• _Listed records_
###

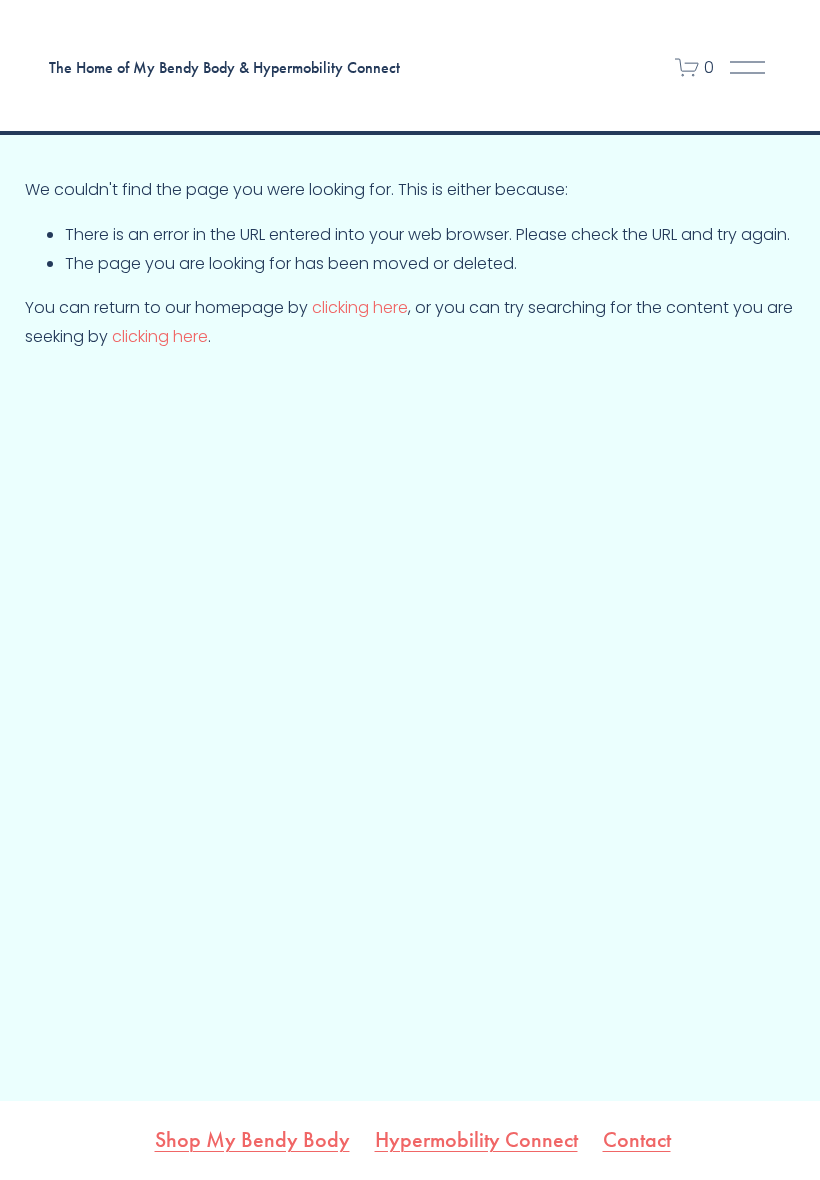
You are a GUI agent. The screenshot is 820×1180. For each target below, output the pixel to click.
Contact (637, 1141)
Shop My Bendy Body (252, 1141)
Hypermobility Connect (476, 1141)
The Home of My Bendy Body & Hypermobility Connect (224, 67)
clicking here (360, 307)
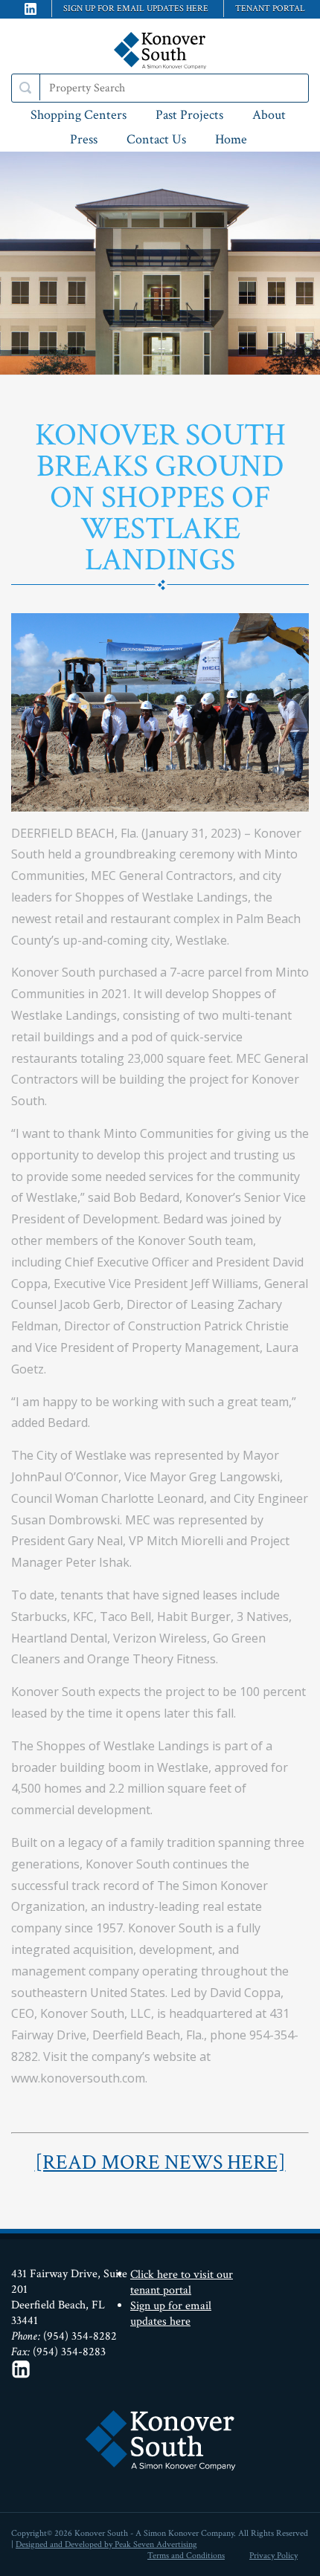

###

• _Task goal_
Go back to the line containing "Shop My Bendy Body (252, 1141)" and output it and every line after it through the end of the records, exactly, but not the pictures.

• _Response to the exercise_
Shop My Bendy Body (252, 1141)
Hypermobility Connect (476, 1141)
The Home of My Bendy Body & Hypermobility Connect (224, 67)
clicking here (360, 307)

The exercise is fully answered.